Grief 1 is gericht is tegen de feitenvaststelling door de kantonrechter. Omdat het hof de relevante feiten zelf heeft vastgesteld, heeft [appellanten] c.s. geen belang meer bij behandeling van die grief.
4.20.
In reconventie is de gevorderde verklaring voor recht – kort gezegd dat [appellanten] c.s. eigenaar is geworden van de strook grond – toegewezen. Omdat ook in hoger beroep is vastgesteld dat [geïntimeerden] c.s. eigenaar is geworden van de strook grond, is deze in reconventie gevorderde verklaring voor recht toewijsbaar. Met grief 6 komt [appellanten] c.s. daar tevergeefs tegen op.
4.21.
[appellanten] c.s. is in reconventie eveneens veroordeeld tot het verwijderen van de camera’s die gericht staan op het perceel van [geïntimeerden] c.s. Camera’s die gericht zijn op het perceel van [geïntimeerden] c.s., de strook grond die eigendom is van [geïntimeerden] c.s. daarin begrepen, dient [appellanten] c.s. te verwijderen, omdat die een inbreuk maken op de privacy van [geïntimeerden] c.s.

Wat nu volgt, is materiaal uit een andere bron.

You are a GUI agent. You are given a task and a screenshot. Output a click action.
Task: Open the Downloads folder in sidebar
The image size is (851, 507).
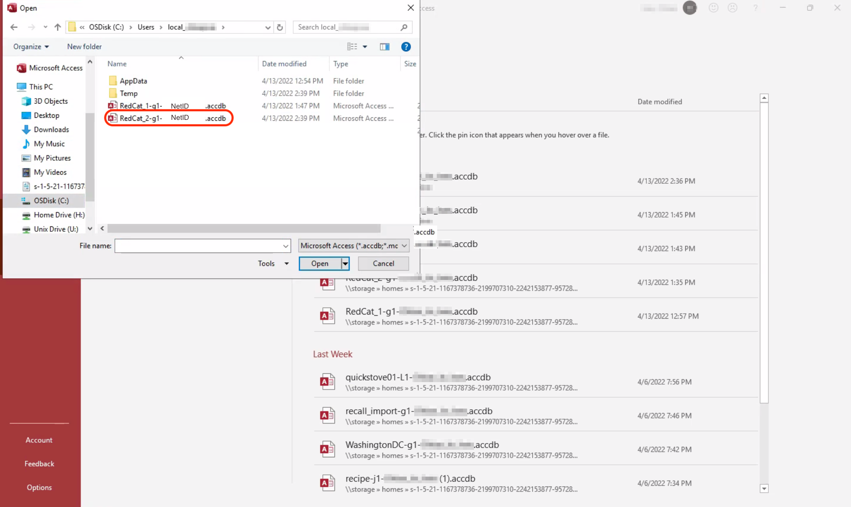point(51,129)
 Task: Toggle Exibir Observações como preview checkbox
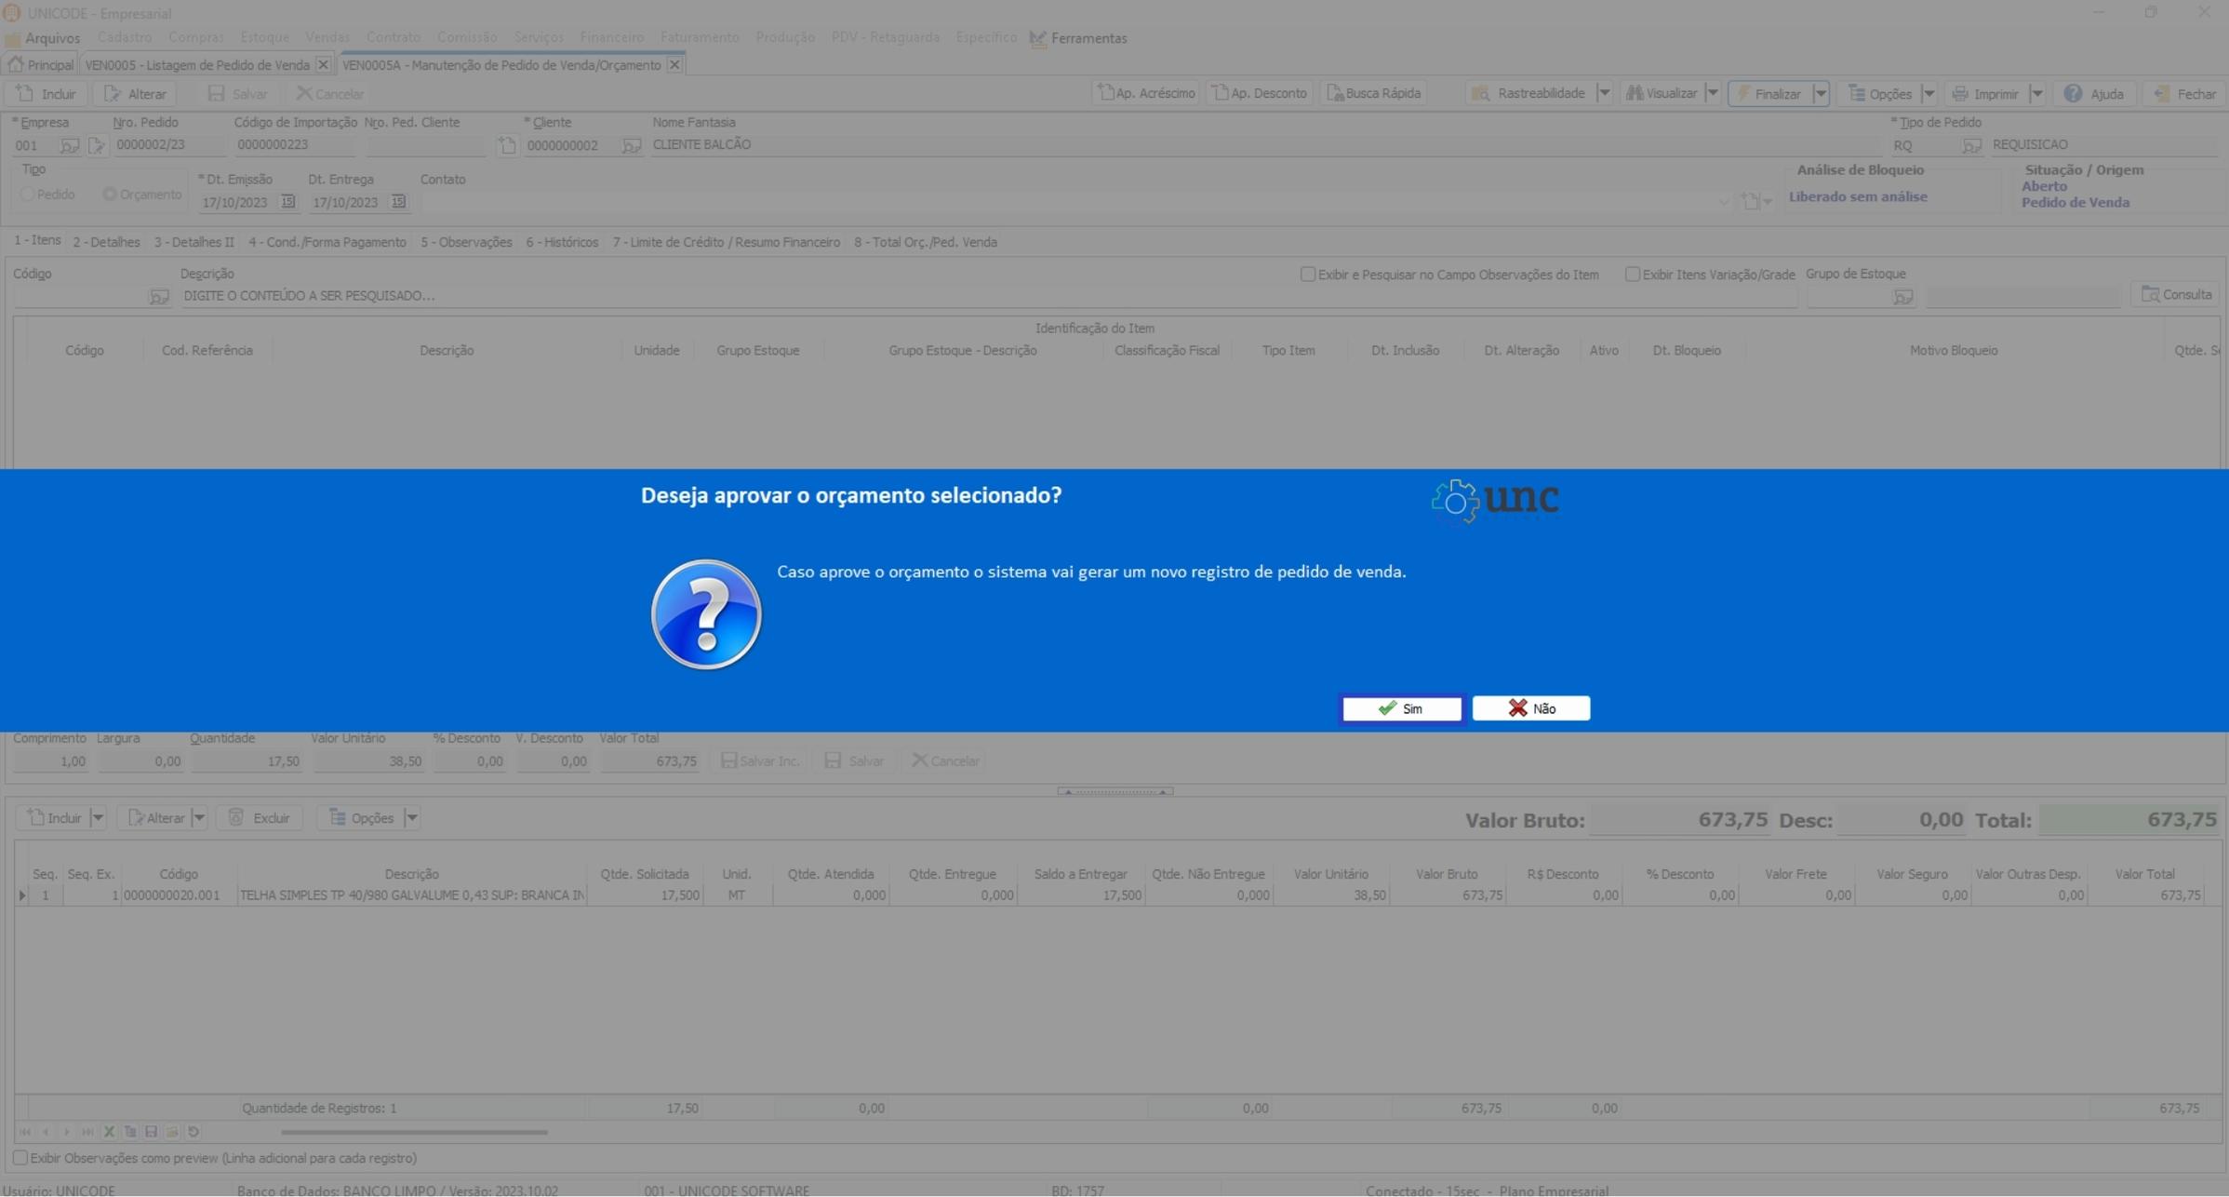pos(20,1158)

Met grief 8 komt [appellanten] c.s. daar tevergeefs tegen op.
4.22.
Als de grotendeels in het ongelijk gestelde partij is [appellanten] c.s. in de proceskosten van de procedure in eerste aanleg veroordeeld. De grief daartegen faalt.
Bewijsaanbod
4.23.
Het hof komt niet toe aan het leveren van bewijs nu door beide partijen geen voldoende concrete feiten te bewijzen zijn aangeboden, die tot een andere beslissing zouden leiden.

5.De slotsom

5.1.
Met uitzondering van grief 7 falen de grieven. Het bestreden vonnis zal worden bekrachtigd, behoudens voor zover [appellanten] c.s. in reconventie is veroordeeld om de ondergrond te voorzien van schoon geel zand en vervuilde grond te vervangen.
5.2.
Als de overwegend in het ongelijk te stellen partij zal het hof [appellanten] c.s. in de kosten van het hoger beroep veroordelen.
De kosten voor de procedure in hoger beroep aan de zijde van [geïntimeerden] c.s. zullen worden vastgesteld op:
- griffierecht € 318,00
- salaris advocaat € 1.518,00 (2 punten × tarief I)

6.De beslissing

Het hof, recht doende in hoger beroep:
bekrachtigt het vonnis van de kantonrechter (rechtbank Overijssel, zittingsplaats Enschede) van 3 april 2018, behoudens voor zover is beslist dat de ondergrond dient te worden voorzien van schoon geel zand en de grond die is vervuild te vervangen door schone grond en vernietigt dit vonnis in zoverre en wijst die vordering van [geïntimeerden] c.s. in zoverre af;
veroordeelt [appellanten] c.s. in de kosten van het hoger beroep, tot aan deze uitspraak aan de zijde van [geïntimeerden] c.s. vastgesteld op € 318,00 voor verschotten en op € 1.518,00 voor salaris overeenkomstig het liquidatietarief;
verklaart dit arrest ten aanzien van de daarin vervatte veroordelingen uitvoerbaar bij voorraad.
Dit arrest is gewezen door mrs. P.P.M. Rousseau, O.G.H. Milar en R.M. Wagemakers, is bij afwezigheid van de voorzitter ondertekend door de rolraadsheer en is in tegenwoordigheid van de griffier in het openbaar uitgesproken op 4 februari 2020.